Requirement: Omitting all pictures, copy word for word the lines from the line containing "The width and" through the final line of the entries.

(Items listed in a dataset)
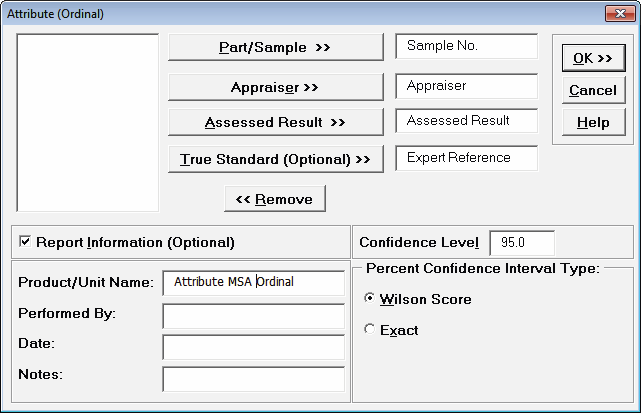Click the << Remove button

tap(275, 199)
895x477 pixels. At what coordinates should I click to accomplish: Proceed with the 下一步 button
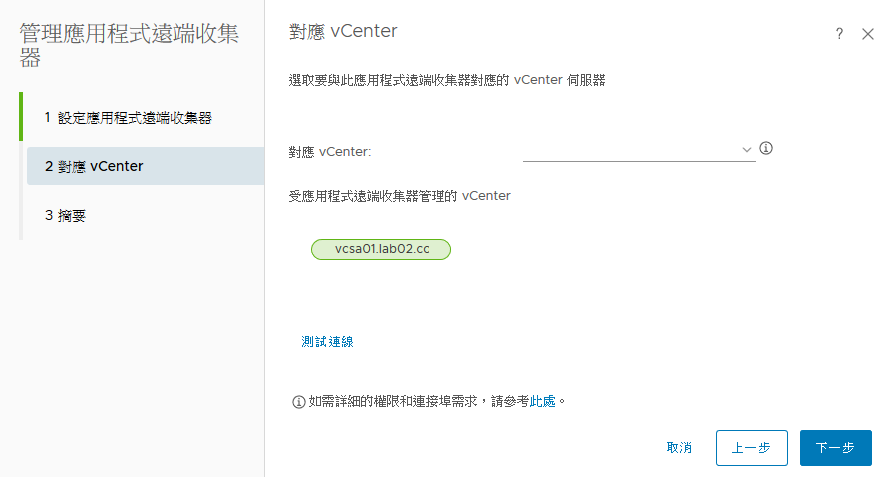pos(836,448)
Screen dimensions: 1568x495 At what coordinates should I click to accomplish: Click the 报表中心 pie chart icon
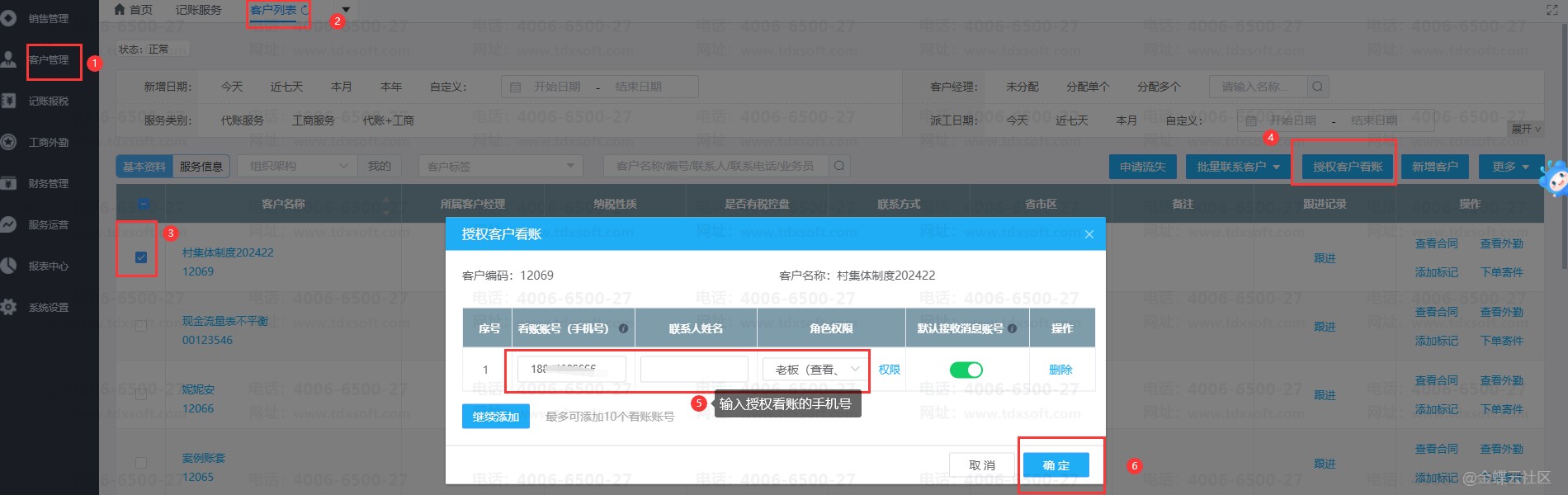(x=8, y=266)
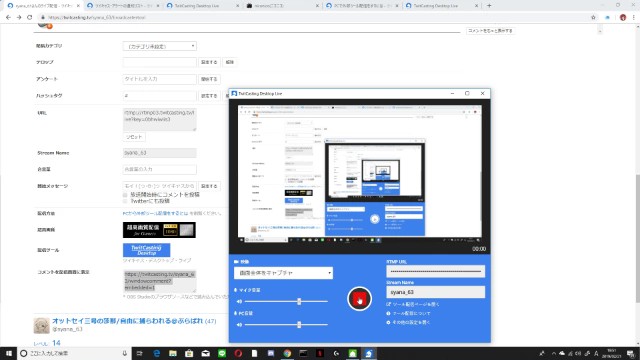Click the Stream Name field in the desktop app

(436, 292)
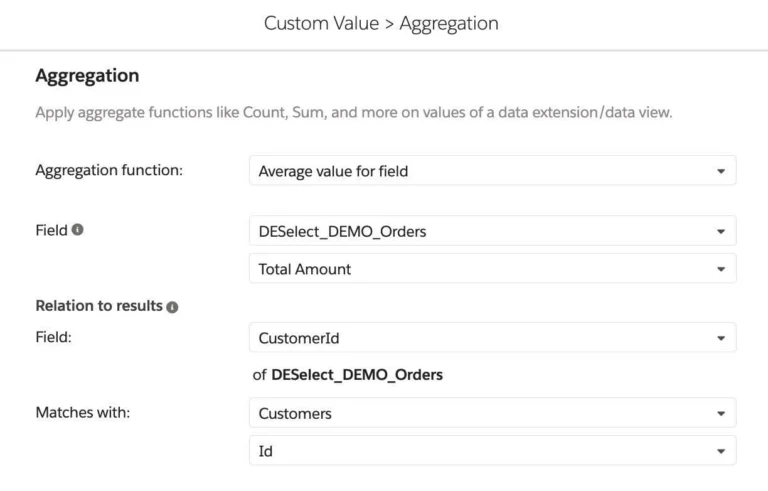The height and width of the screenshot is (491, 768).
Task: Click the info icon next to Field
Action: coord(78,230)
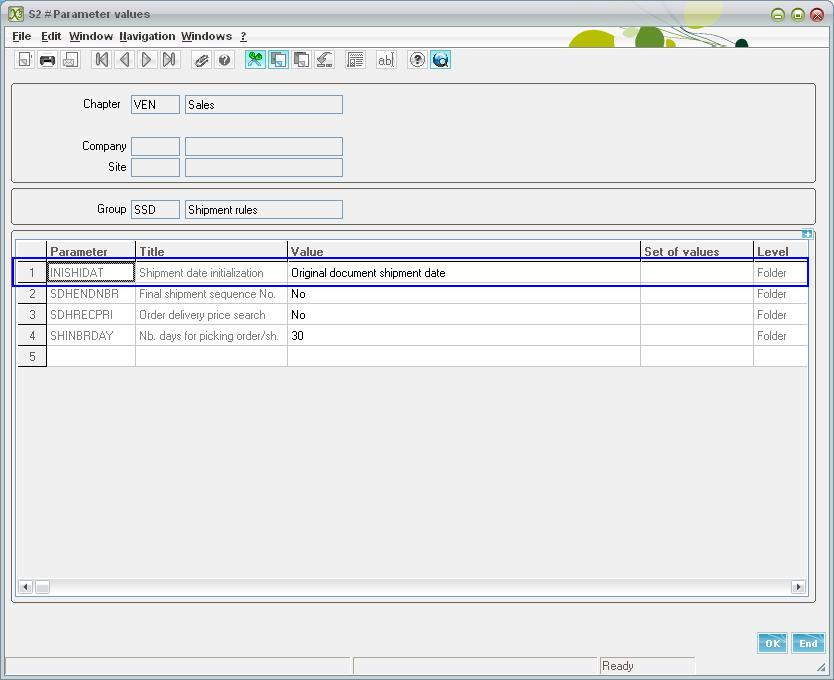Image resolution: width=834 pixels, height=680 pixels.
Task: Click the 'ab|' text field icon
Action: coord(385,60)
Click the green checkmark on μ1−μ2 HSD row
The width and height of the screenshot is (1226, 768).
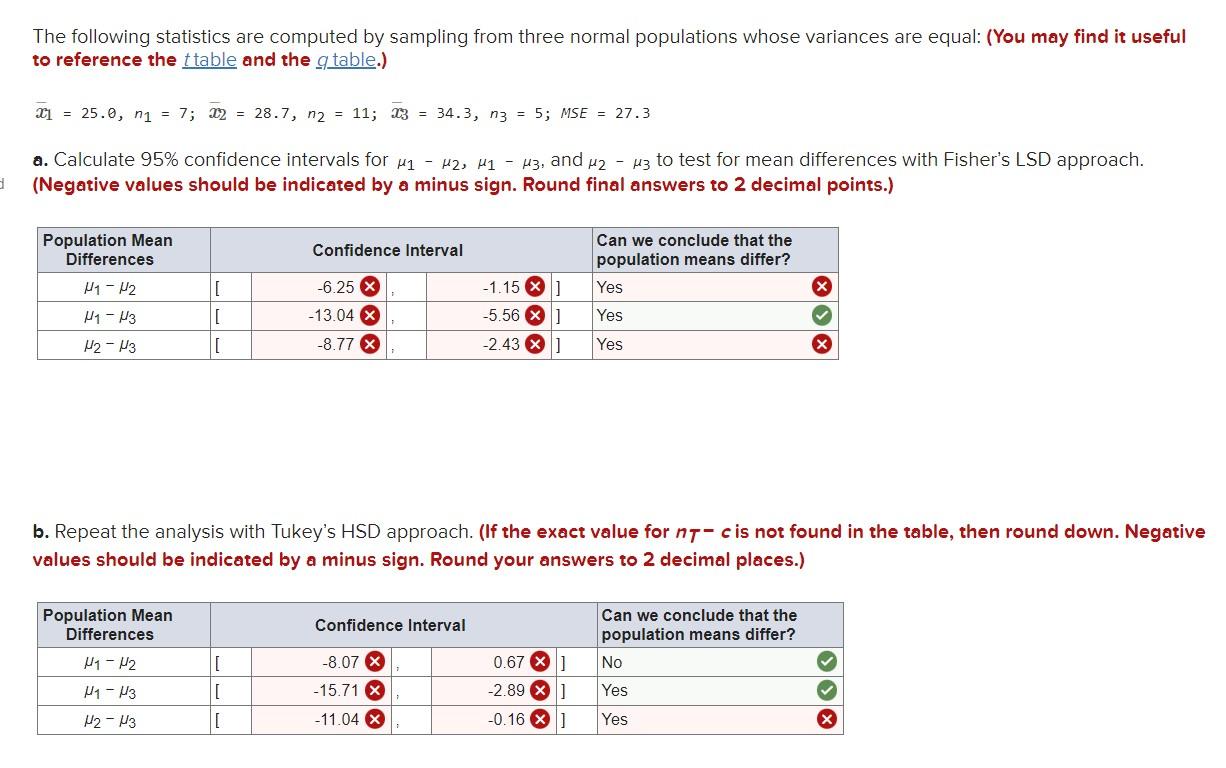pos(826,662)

Response for this exercise:
The width and height of the screenshot is (1226, 768).
pos(826,662)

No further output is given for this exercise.